Du côté des garçons, de grands pionniers du genre reprennent la formule américaine du groupe vocal chantant en harmonie. Inspiré, comme leurs cousins outre-Atlantique, de la soul et du gospel, ils s’essaient en français à importer ce « new jack swing » langoureux qui a fait le succès de Jodeci, par exemple. N’Groove, le groupe du chanteur Hasheem, ou Tribal Jam, réussissent ainsi à importer le son yankee au début des années 1990. Quelque temps plus tard, les Poetic Lover, inspirés des Boys II Men, effectuera une belle percée populaire (mais éphémère) grâce à leurs morceaux romantiques, tels Darling.
Ophélie Winter, la première star du R&B français
La carrière initiale d’Ophélie Winter témoigne du rôle important d’M6 dans la production et la promotion du R&B au milieu des années 1990. Mannequin, elle est repérée à la télévision par une chercheuse de talent de la chaîne musicale, après quelques essais sur scène et en studio. Devenue animatrice, notamment de l’émission Dance Machine 4, elle peaufine alors un premier album, le carton ultime du R&B français : No Soucy !. Porté par le single Dieu m’a donné la foi, puis le très g-funk Shame on U, celle qui a fréquenté Prince dans le privé fait émerger le R&B sur les ondes.
Durant trois ans, Ophélie Winter sera l’ambassadrice R&B. Mêlant la variété française et l’héritage de la Great Black Music, l’artiste a su trouver les arrangements idéaux pour faire d’un genre de niche une part de la pop hexagonale.

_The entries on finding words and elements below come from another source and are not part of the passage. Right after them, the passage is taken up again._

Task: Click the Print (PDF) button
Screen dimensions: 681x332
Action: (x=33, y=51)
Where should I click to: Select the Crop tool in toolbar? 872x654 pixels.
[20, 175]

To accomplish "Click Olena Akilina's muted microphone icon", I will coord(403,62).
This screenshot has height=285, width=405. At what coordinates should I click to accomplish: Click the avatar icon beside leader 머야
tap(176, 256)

Pour l’anecdote, l’une de ses chansons, Ce que je suis, deviendra même un hit international majeur, What a Girl Wants, après avoir été repris par Christina Aguilera sur son premier album.
Un âge d’or éphémère pour le R&B français
Dans le sillage d’Ophélie Winter, ou en parallèle, le R&B (qu’on appelle aussi « groove », alors) devient un genre majeur, matraqué sur les ondes et fournissant la matière de clips ultra-chorégraphiés à M6 et autres chaînes MCM. Géraldine, à travers le tube Bouge (ton attitude) enregistré pour le film éponyme, Larusso, dans une manière assez funky, Lââm (à travers une reprise de Chanter pour ceux qui sont loin de chez eux) marquent leur époque, sans toutefois réussir à maintenir le genre en haut de l’affiche.

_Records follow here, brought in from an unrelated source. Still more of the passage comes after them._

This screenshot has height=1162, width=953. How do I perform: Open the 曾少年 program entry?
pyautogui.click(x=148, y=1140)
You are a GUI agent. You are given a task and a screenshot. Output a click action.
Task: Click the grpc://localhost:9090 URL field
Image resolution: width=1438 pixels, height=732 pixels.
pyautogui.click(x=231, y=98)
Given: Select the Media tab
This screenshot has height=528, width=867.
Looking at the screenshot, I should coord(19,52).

Si l’on excepte quelques coups à la charnière des années 1990-2000, comme Melgroove avec Pas toi, les albums de China Moses, c’est essentiellement à travers son « grand frère », le rap, que les voix du R&B vont faire entendre leurs vibes dans les années suivantes. Wallen, K-Reen, Assia, Kayna Samet entretiennent la tradition du hip-hop masculin-féminin, façon Ménélik, par exemple. Du côté des garçons, Tragédie, Matt (Houston) ou Willy Denzey réussiront à placer quelques tubes, sans que de vrais phénomènes durables s’installent.
C’est finalement la télévision, avec des artistes proches de la pop, qui a rallumé la flamme du R&B hexagonal ces vingt dernières années. Amel Bent (Nouvelle Star), M. Pokora et Chimène Badi (Popstars), Nâdiya (Graines de Stars) deviendront d’immenses stars avec une version plus variété du R&B des origines.
Ces dernières années, de Shy’m à Vitaa, de Tal à Zaho, les vedettes féminines apparemment affiliées à cette scène ont rejoint une case plus large, dite de la « musique urbaine », et affirme moins le caractère groovy et très nineties du R&B, genre devenu une référence du passé plutôt qu’un vrai style encore actif aujourd’hui.